RECORD EXCERPTS:

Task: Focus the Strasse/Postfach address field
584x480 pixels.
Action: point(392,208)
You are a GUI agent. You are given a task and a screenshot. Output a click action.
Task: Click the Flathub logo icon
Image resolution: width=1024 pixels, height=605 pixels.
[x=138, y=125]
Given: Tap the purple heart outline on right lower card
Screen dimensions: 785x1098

* * *

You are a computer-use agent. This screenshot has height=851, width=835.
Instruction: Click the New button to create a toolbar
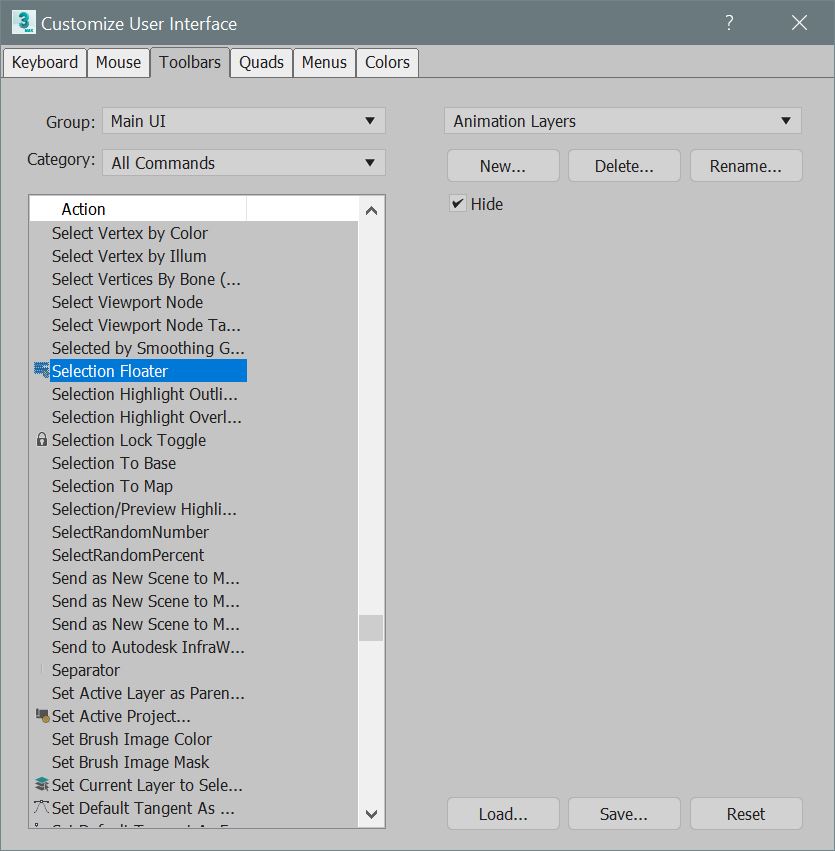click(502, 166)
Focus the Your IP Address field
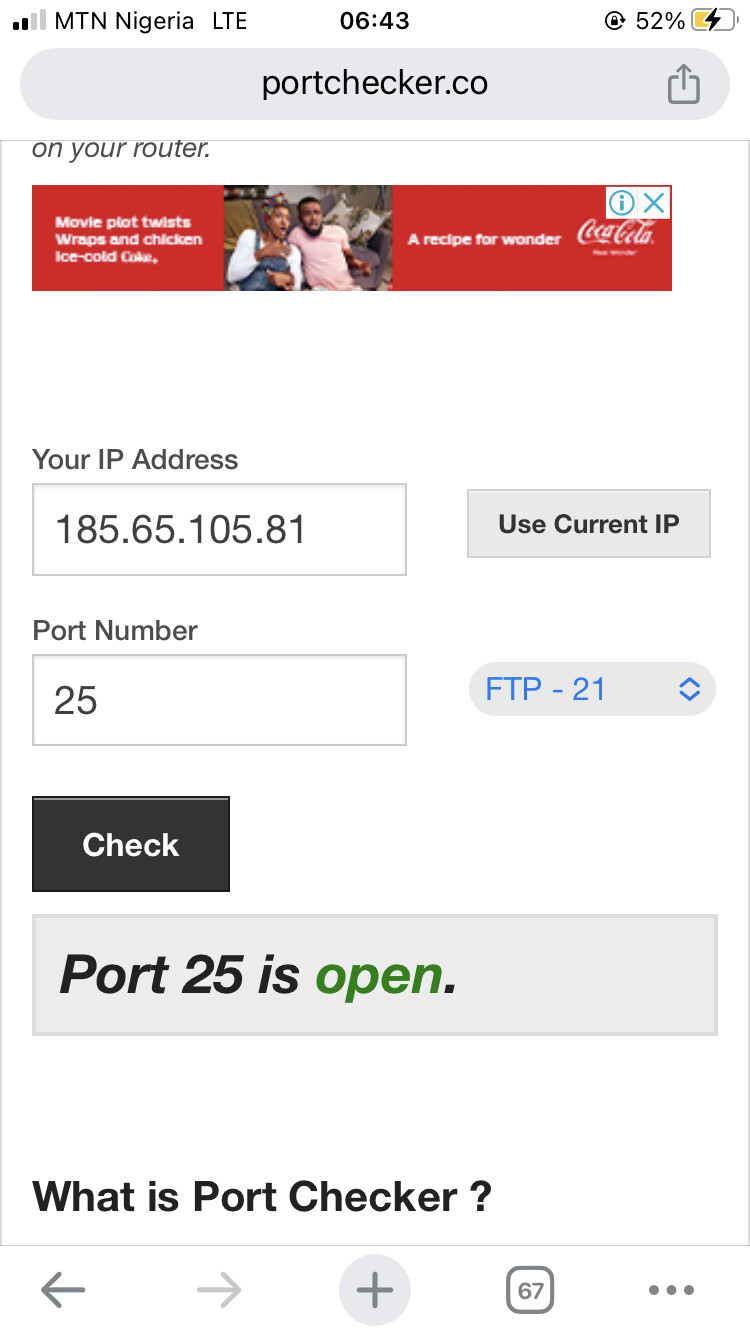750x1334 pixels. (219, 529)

EXERCISE DIRECTIONS: Reproduce the listing from the line with "You are a GUI" up to and including the line with "Screen dimensions: 785x1098", with "purple heart outline" replaced by "red heart outline" and nothing else changed.

FINISHED EXERCISE:
You are a GUI agent. You are given a task and a screenshot. Output a click action.
Task: Click the Flathub logo icon
Image resolution: width=1024 pixels, height=605 pixels.
[x=138, y=125]
Given: Tap the red heart outline on right lower card
Screen dimensions: 785x1098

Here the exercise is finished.